GitHub: Speed matters

By September 29, 2009Technical

Impressions from the first article (in its first day) and the first 24 hours of the GitHub migration, have caused us at Anchor to believe that;

  1. GitHub is just as popular as we thought,
  2. The migration was worth it, as things are running much faster (just check your twitter feeds, or better yet, check your GitHub source tree for no reason 😉 ); and,
  3. People are interested in what has gone under the hood of the new GitHub (insert your favorite fast car here; otherwise lets say a roadster).

Taking these three things into account, this installment will discuss why things are so much faster post migration compared to prior.

I said ‘faster’ and not ‘fast’, because GitHub is now as fast as any website should be. So in comparison, yes, GitHub is fast now, however it is akin to riding your bicycle with half inflated tires: when fully inflated, suddenly your old bike is blazing fast. Now this is not to be critical of the former architecture which held its merits when GitHub was founded. GitHub had simply moved to a stage where a infrastructure architecture refresh was logical.

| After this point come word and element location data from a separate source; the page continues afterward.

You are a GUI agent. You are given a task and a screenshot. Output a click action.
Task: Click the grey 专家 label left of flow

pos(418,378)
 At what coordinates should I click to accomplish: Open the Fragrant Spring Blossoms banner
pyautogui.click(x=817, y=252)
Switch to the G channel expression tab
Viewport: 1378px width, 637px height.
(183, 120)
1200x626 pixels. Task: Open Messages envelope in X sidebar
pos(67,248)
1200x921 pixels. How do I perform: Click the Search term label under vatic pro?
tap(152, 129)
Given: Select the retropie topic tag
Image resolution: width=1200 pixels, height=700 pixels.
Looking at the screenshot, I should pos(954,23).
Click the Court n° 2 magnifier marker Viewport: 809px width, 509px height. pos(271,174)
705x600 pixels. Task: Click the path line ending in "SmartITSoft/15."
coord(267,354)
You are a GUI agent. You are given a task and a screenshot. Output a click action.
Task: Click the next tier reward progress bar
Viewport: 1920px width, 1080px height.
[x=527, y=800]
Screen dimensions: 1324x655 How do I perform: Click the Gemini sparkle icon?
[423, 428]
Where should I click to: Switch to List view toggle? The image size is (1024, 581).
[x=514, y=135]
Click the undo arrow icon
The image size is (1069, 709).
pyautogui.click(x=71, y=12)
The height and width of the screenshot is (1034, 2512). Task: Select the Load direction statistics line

The main thing, in the large, that made this new architecture fast was that we were given a blank slate and large amounts of freedom to make an architecture that would do the job well.  This is an incredibly rare thing, and it no doubt took a lot of courage on Github’s part.  For that, we have to say “thankyou” to the Github team for letting us have that freedom.  I like to think that we’ve repaid that trust with a pretty awesome architecture that will serve them well for some time to come.

SCALE: When looking at the new architecture as a whole, the increased scale is immediately evident. GitHub now consumes far more hardware than ever before:

Old Infrastructure:

  • 10 VMs
  • 39 VCPUs
  • 54GB RAM

New Infrastructure:

  • 16 physical machines
  • 128 physical cores
  • 288GB RAM

Or for those who enjoy visual cues:

Resource comparison old to new infrastructure

It is a credit to the old infrastructure and GitHub’s code that it ran so well on so little (in comparison). The first credit for increased performance is increased scale.

An important note regarding the hardware is that there is nothing special (or industry secretive) regarding it. The solution in its entirety is run from commodity hardware. No special black boxes doing scary things with packets and routes. No appliance servers. The solution architecture developed by Anchor can be used with any hardware vendor (insert: Dell, HP, IBM, SuperMicro, etc). Vendor neutrality provides GitHub with no encumbrance with either scaling up or out, a key issue when considering growth and future flexibility.

Note: The architectures flexibility allows for the user repository storage to be expanded with a mix of vendor hardware (should GitHub ever change hardware vendor). Furthermore, any component can be exchanged for another vendor’s hardware with no change to GitHubs architecture or software.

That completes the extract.